• [Task item]:
Gather every line in the entries below that contains the word "should", and copy each one unchanged.

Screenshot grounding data

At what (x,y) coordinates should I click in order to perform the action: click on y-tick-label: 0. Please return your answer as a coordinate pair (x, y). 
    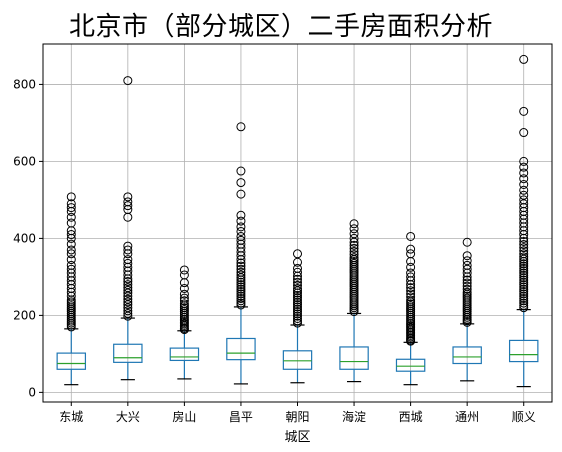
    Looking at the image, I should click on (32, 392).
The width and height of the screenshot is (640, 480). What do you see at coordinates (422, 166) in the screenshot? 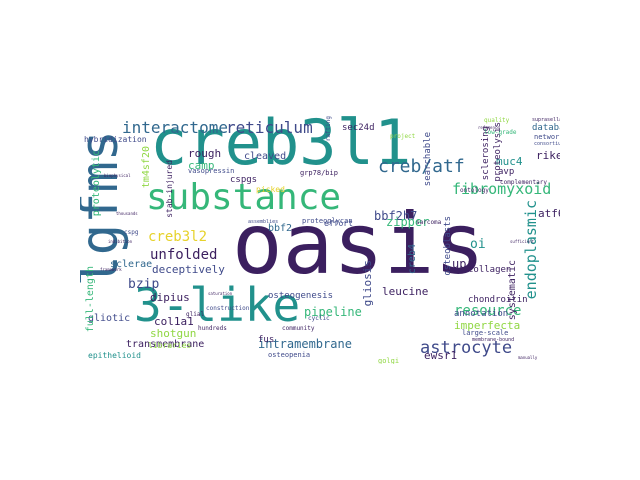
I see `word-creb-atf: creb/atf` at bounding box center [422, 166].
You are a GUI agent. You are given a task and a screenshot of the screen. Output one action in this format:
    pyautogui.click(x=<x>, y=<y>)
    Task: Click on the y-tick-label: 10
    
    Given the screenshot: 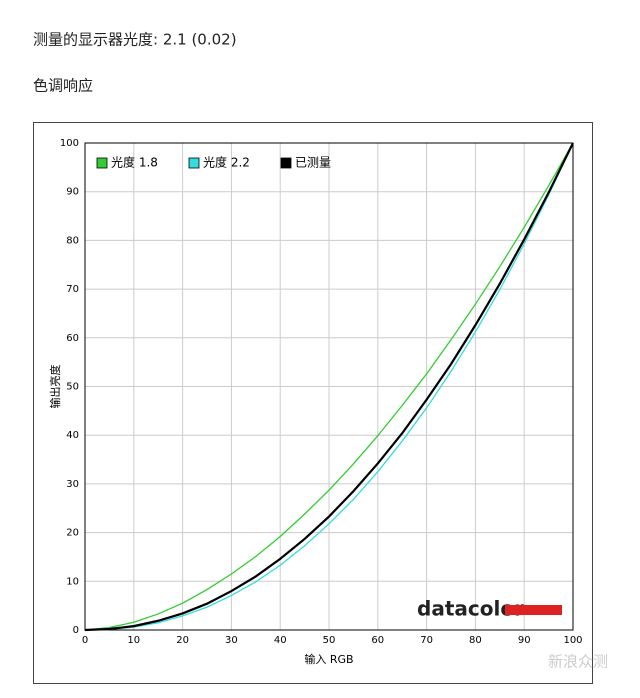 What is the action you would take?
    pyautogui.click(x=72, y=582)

• [Response to the exercise]:
At what (x,y) coordinates should I click in order to perform the action: click on y-tick-label: 0. Please return your answer as a coordinate pair (x, y). 
    Looking at the image, I should click on (32, 392).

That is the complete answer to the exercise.